**DOCUMENT PASSAGE:**

=== Begin Enclosure ===

Over 14 crore persons have lost their jobs since the lockdown began a month ago.
Every Fourth Person Jobless as Lockdown Continues

Representational image. | Image Courtesy: Telegraph India

Over 26% of the workforce in India is without any job thus posing a dire threat to the social fabric and creating unbearable misery for millions. This is the estimate from the latest round  (April 19) of weekly sample surveys carried out by Centre for Monitoring Indian Economy (CMIE). The data shows joblessness zooming up after the Modi government declared a countrywide lockdown on March 24 in order to control the spread of COVID-19 pandemic, which has, so far, infected nearly 5 million people worldwide and caused nearly 2 lakh deaths, as per latest reports

India has so far seen nearly 25,000 cases and 780 deaths. The government is claiming that this is a successful case of controlling the rapid spread of the highly contagious virus and it has attributed the success to the lockdown. However, global experience shows that many countries managed to control the coronavirus without going into such a drastic shutdown of the economy and all its consequences – one of which is this staggering level of unemployment.

unemployment and COVID-19 lockdown in India

As can be seen in the chart above, the joblessness rate had hovered between 7-8% in the preceding months, which in itself is not a very happy state of affairs. But the effect of the lockdown is starkly visible as the joblessness rate rises up to 23.8% within days of the lockdown announcement. Since then, it has increased further to an unheard of 26.2%. This would be roughly about 10 crore persons (100 million).

Not only have industries, offices, shops, etc. shut down for a month now, but the vast informal sector (in both industry and services) has collapsed because of it. The bulk of India’s 440 million strong workforce is employed in this sector which spans across agriculture, industry and services. After three days of mulling, the Modi government had exempted agricultural operations from the lockdown, driven by the strong protests by farmers whose rabi crop was ready to harvest at the time. Yet, such was the haphazard manner in which the government implemented its policy that this exemption did not encourage many farm labourers to start working for the harvesting and post harvesting operations like earlier. 

An even more serious dimension of the unemployment crisis is that an estimated 14 crore persons appear to have lost their jobs since the lockdown began. The CMIE survey has thrown up this chilling figure, as shown in the chart below:

COVID-19 lockdown in India and unemployment

The slowdown in the economy preceding the pandemic had already caused the labour participation rate to steadily dip in the months just before the pandemic emerged. This can be seen above where the number of employed persons dips from about 41.8 crore on January 19 this year to 40.4 crore on March 22.

=== End Enclosure ===

**Stored records:**
=== Begin Enclosure ===

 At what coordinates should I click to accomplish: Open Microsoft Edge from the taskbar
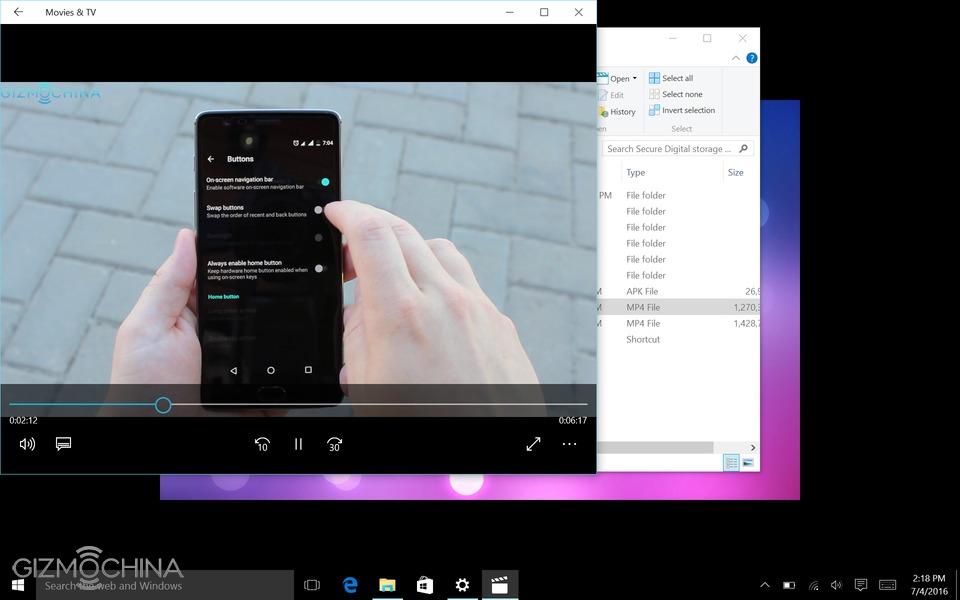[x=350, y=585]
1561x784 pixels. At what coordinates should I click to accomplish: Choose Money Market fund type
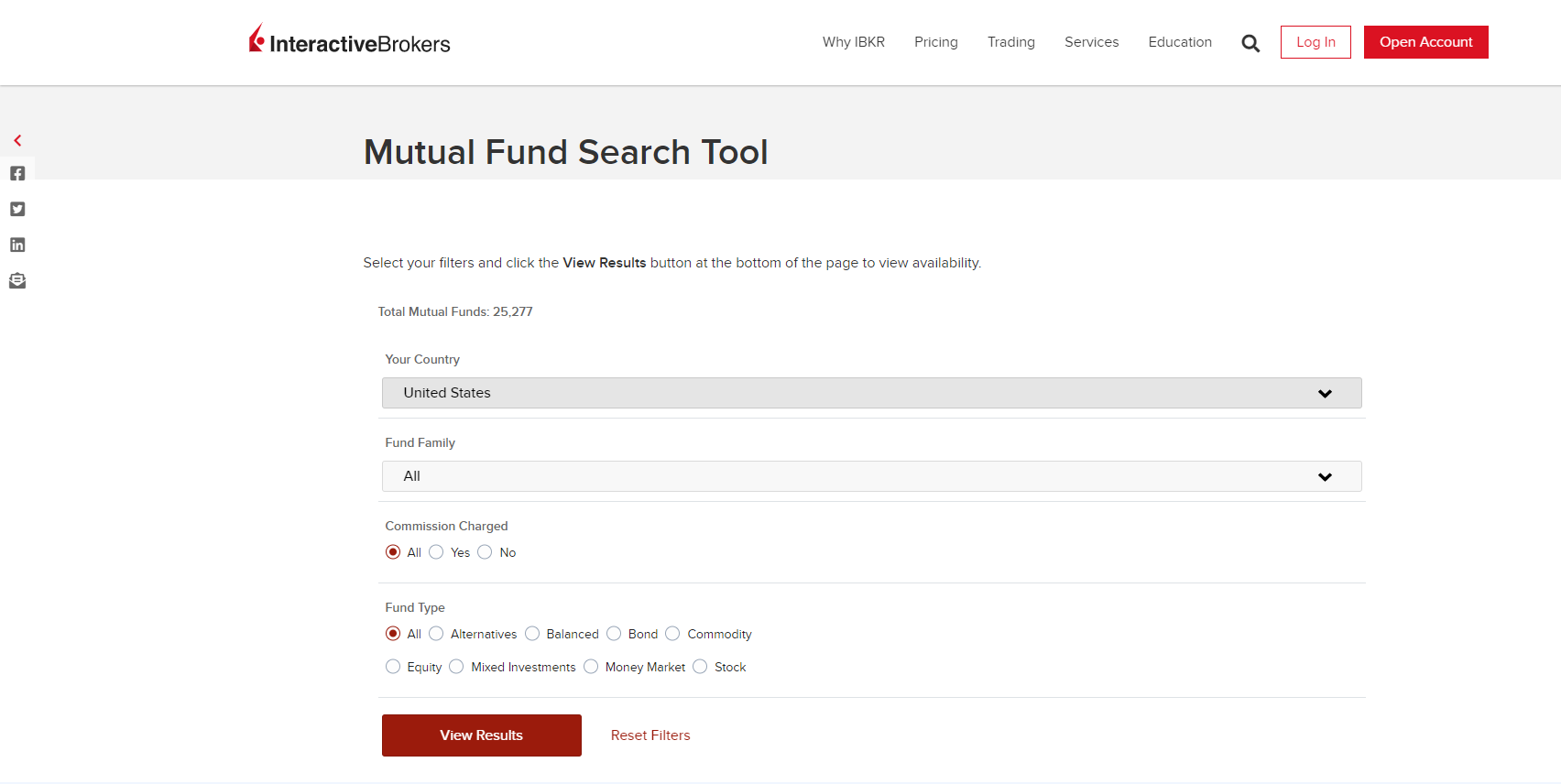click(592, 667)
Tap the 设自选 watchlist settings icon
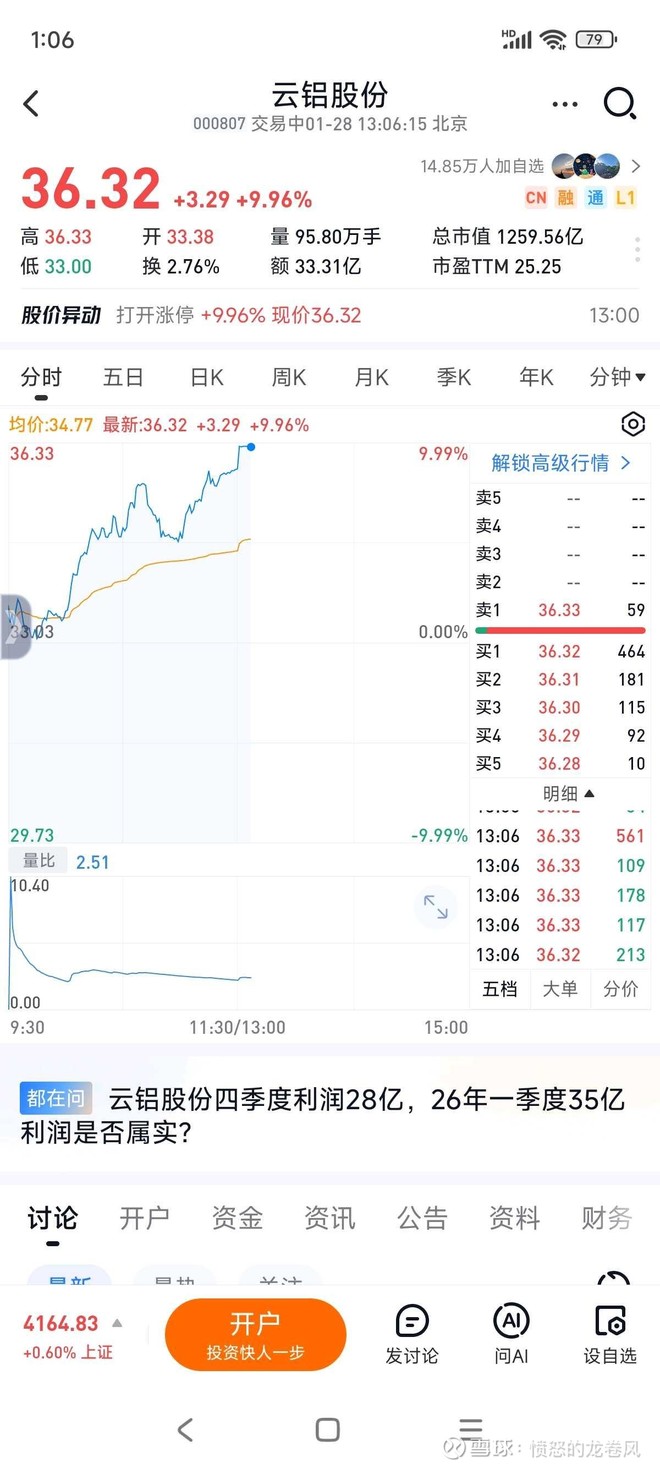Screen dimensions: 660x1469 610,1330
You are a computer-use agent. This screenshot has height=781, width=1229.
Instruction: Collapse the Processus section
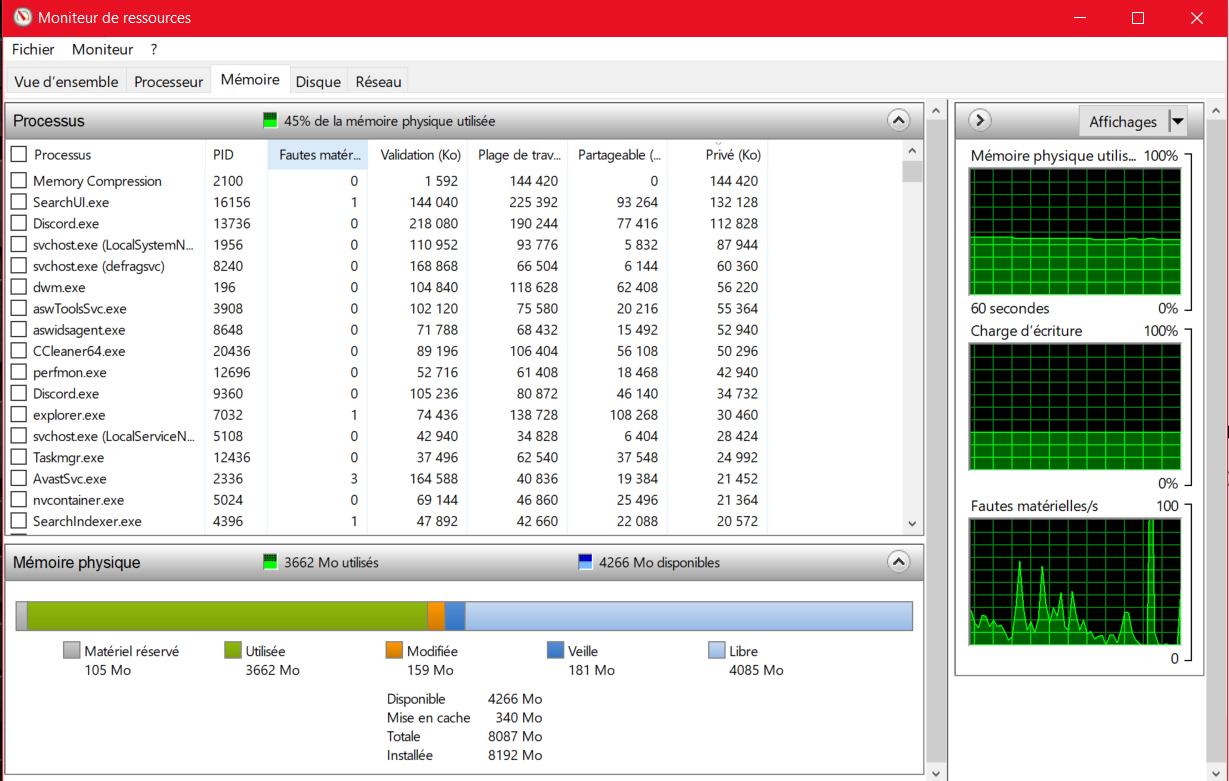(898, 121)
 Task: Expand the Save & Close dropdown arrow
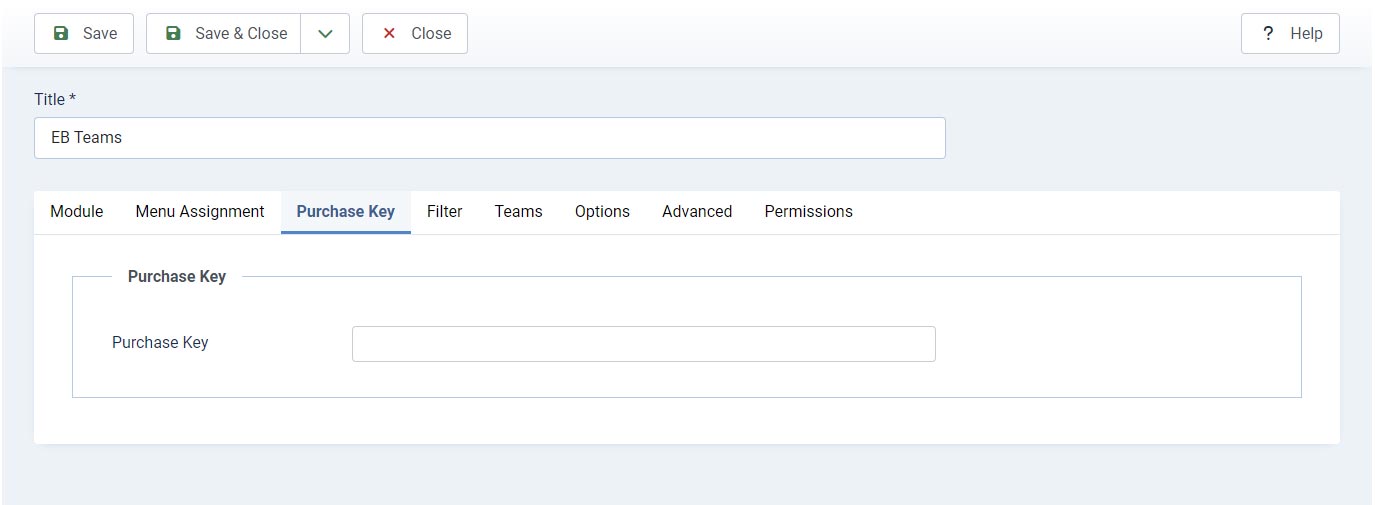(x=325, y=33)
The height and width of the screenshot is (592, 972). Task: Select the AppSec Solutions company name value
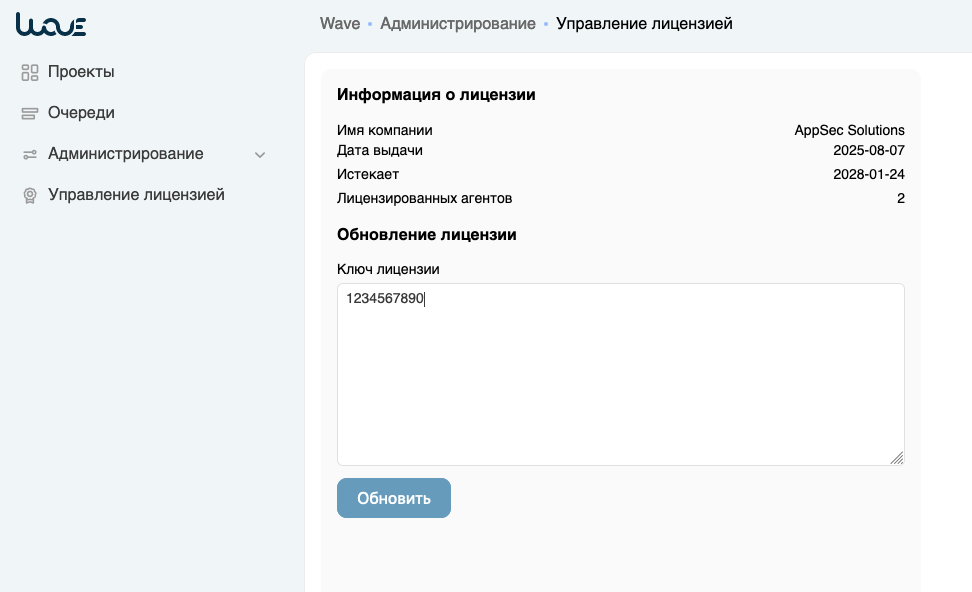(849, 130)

=== End Enclosure ===

**WHAT IS BEING ASKED:** Reproduce everything in the article on joblessness under the lockdown from "As can be seen" down to "persons (100 million).", word for word. The lines shown above are material of their own, apart from the article on joblessness under the lockdown.

**ANSWER SECTION:**
As can be seen in the chart above, the joblessness rate had hovered between 7-8% in the preceding months, which in itself is not a very happy state of affairs. But the effect of the lockdown is starkly visible as the joblessness rate rises up to 23.8% within days of the lockdown announcement. Since then, it has increased further to an unheard of 26.2%. This would be roughly about 10 crore persons (100 million).